■ **GOAL OF THE EXERCISE**
Please restate exactly the lines of the data below, beginning with the line containing "Privacy policy (1632, 1428)" and ending with the last line.

■ **GIVEN RECORDS**
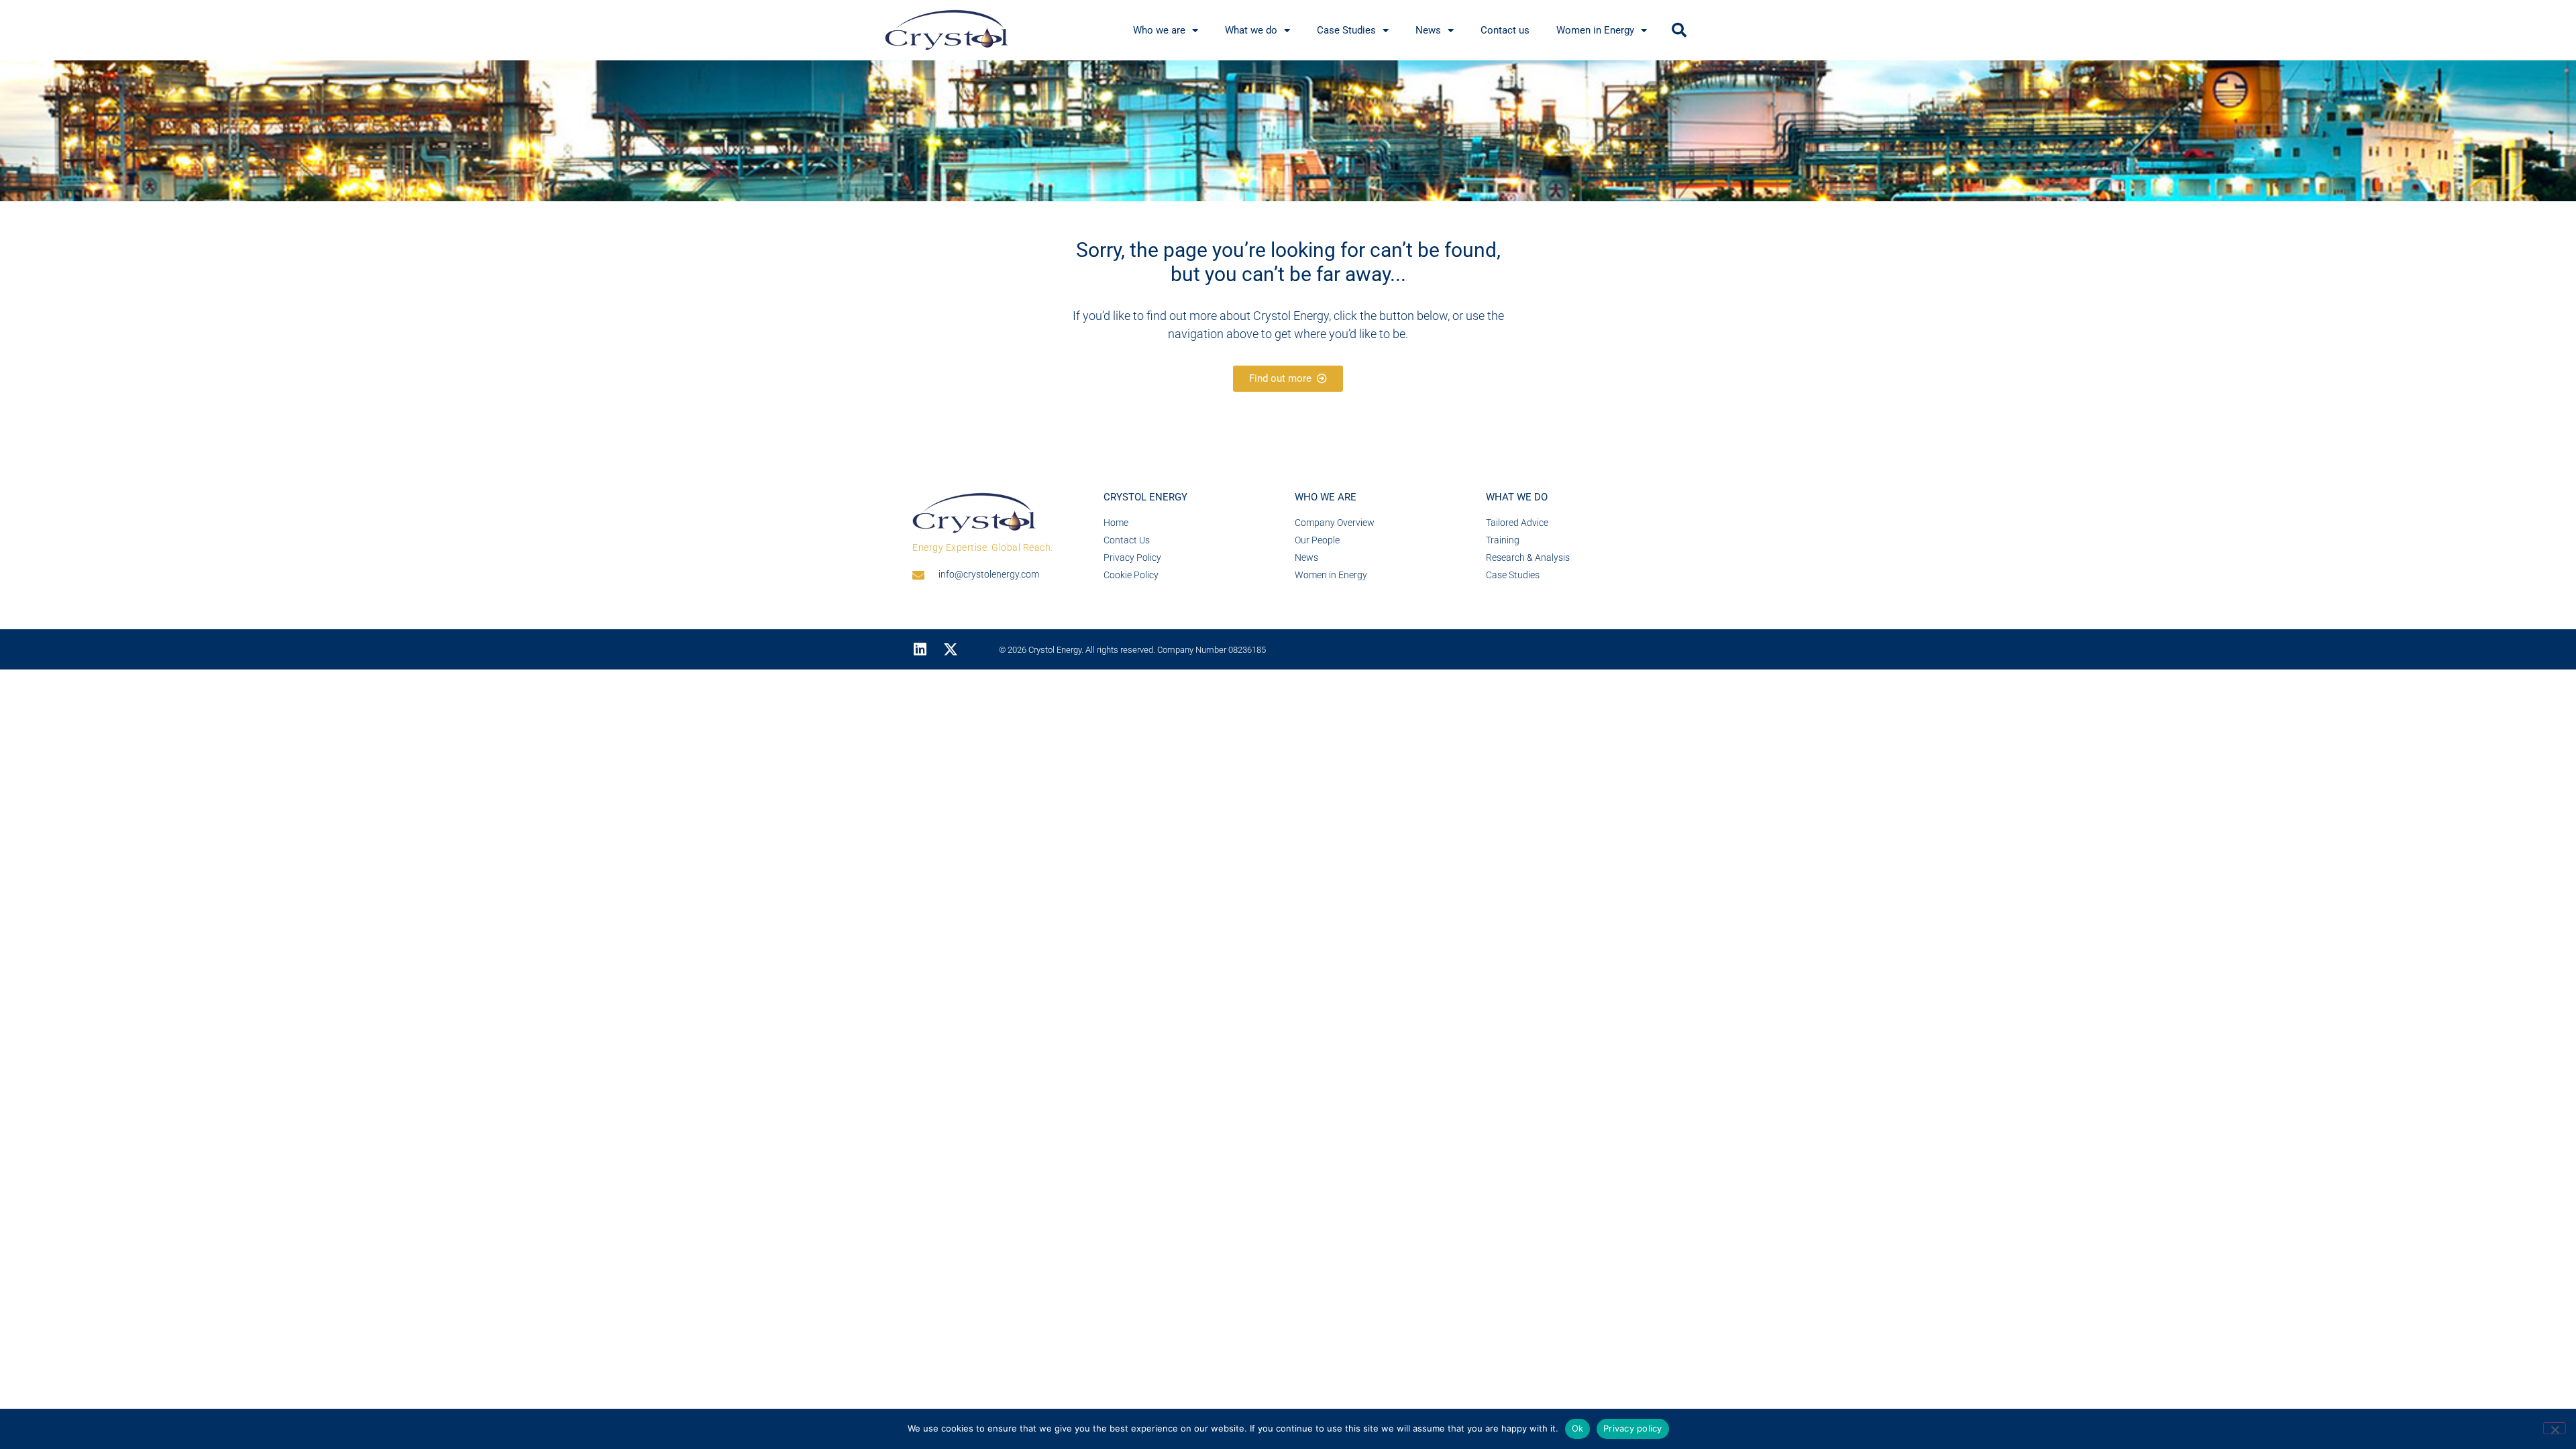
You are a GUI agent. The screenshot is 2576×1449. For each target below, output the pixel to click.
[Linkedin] (919, 649)
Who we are (1159, 30)
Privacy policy (1632, 1428)
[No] (2554, 1428)
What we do (1251, 30)
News (1428, 30)
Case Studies (1346, 30)
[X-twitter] (950, 649)
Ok (1578, 1428)
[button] (1679, 30)
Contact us (1505, 30)
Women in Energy (1595, 30)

■ **ANSWER TO THIS TASK**
Privacy policy (1632, 1428)
[No] (2554, 1428)
What we do (1251, 30)
News (1428, 30)
Case Studies (1346, 30)
[X-twitter] (950, 649)
Ok (1578, 1428)
[button] (1679, 30)
Contact us (1505, 30)
Women in Energy (1595, 30)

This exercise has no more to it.